Poker-AI.org

Hi,

I need a good and fast LUT. Currently my favourite is Djhemlig's LUT because single lookup speed is most important to me. I wanted to check how much space I would lose compared to Kevin Waugh perfect indexing.

What I don't get are the numbers for the river from the following 2 threads:

Djhemlig ( http://www.poker-ai.org/archive/pokerai ... &hilit=lut ):
"With these current rules I get right now 1361802 flop indexes, 15111642 turn indexes, 52402675 river indexes."

Kevin Waugh indexing ( http://poker-ai.org/phpbb/viewtopic.php?f=25&t=2660 ):
"Imperfect recall :
[169, 1286792, 13960050, 123156254]"

I assumed the Djhemlig numbers to be maybe 10-20% above Waugh numbers, but for the river Djhemlig (52M) is less than half of Waugh (123M), instead of more.
Can this be? Or are the numbers wrong?
Waugh are just isomorphisms I think, but can there be that many rivers where hole cards have no influence (so they could be the same case for Djhemlig) (plus all nut cases)? However, Djhemlig seems not to do these kind of optimizations anyway...

Maybe djhemlig uses an approximate technique

I don't understand all of the Djhemlig code atm, but my suspicion is it is because it maps all hands with less than 3 of the same suit on the board to one suit pattern, e.g. 2*h + 2*c + 1*s and 2*h + 1*c + 1*s + 1*d.

So a "isomorphism" that contains more river specific poker knowledge. Will try to verify that.

Isomorph suit pattern on river (ordered hand: first 2 ordered holes, then 5 ordered board, we only care about suits):



Total: 1 + 7 + 21 + 21 + 35 + 35 + 105 + 210 + 105 + 70 + 105 = 715

How many does Djhemlig collapse (less than 3 of same suit on board)?


Djhemlig Total: 1 + 7 + 42 + 35 + (35-10) + (105-30) + (210-150) + (105-75) + (70-15) + 0 = 330

So Djhemlig would be 715/330 = 2.1667 times larger without that trick.

So: 52402675 * 2.1667 = 113,540,876 (still smaller than 123M )

Probably a calculation error on my side or another optimization I did not find until now.

Note: my calculation above is too simple, not all suit patterns occur the same number of time.

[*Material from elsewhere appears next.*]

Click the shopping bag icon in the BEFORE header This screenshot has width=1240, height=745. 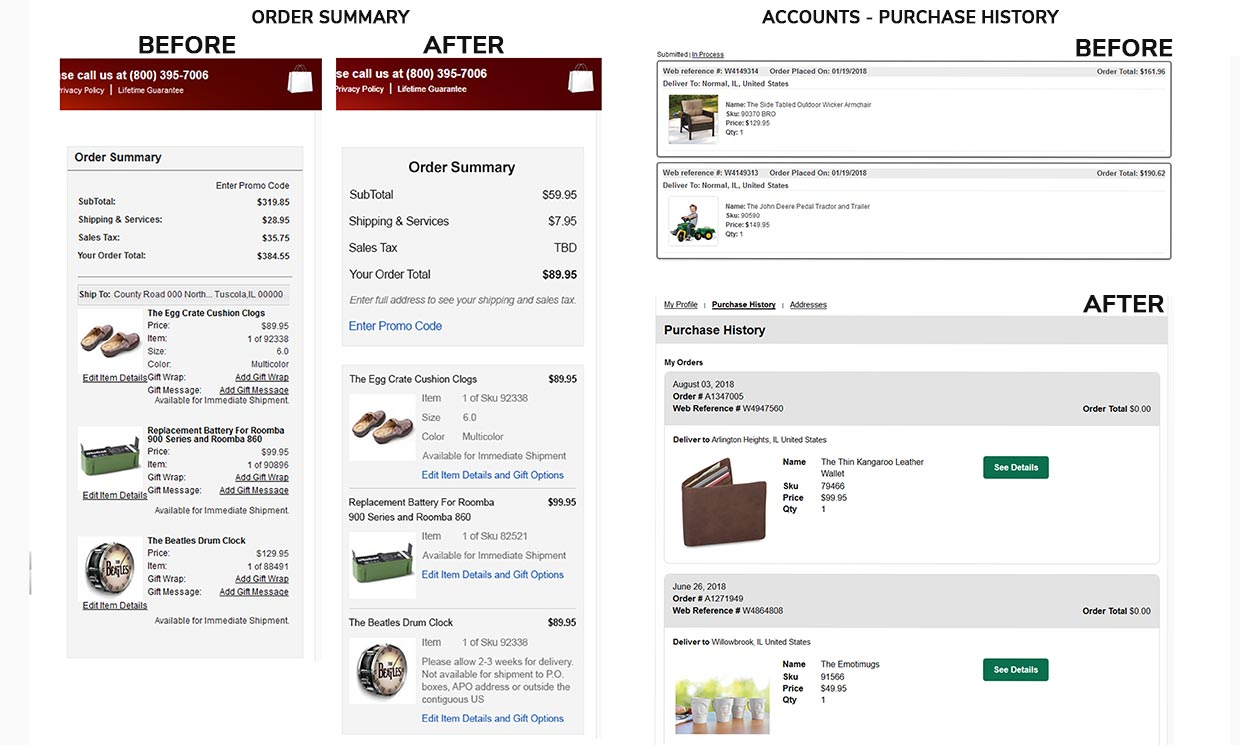click(300, 79)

I did a crude approximation, checking how many rank pattern are there per suit pattern (with not completely ordered cards for simplicity and no separation of holes and board, so very far away from truth).

How many rank pattern per suit pattern (hand not completely ordered!!!):


Total sum(ordered_suit_pattern * not_ordered_rank_pattern):
(1*1716) + (7*22308) + (21*100386) + (21*217503) + (35*204490) + (35*1570855) + (105*725010) + (210*3770052) + (105*1740024) + (70*1063348) + (105*6169176) = 1841707946

Djhemlig Total: (1*1716) + (7*22308) + (21*100386) + (21*217503) + (35*204490) + ((35-10+1)*1570855) + ((105-30+1)*725010) + ((210-150+1)*3770052) + ((105-75+1)*1740024) + ((70-15+1)*1063348) + (1*6169176) = 459564261

So Djhemlig would be 1841707946/459564261 = 4.0075 times larger without that trick.

So: 52402675 * 4.0075 = 210,003,720 (so larger than 124M).

Note again: this is very ugly and far away from the truth, just wanted an estimate to know if that table size is possible without missing cases.

I let it be for now and just use Djhemlig LUT.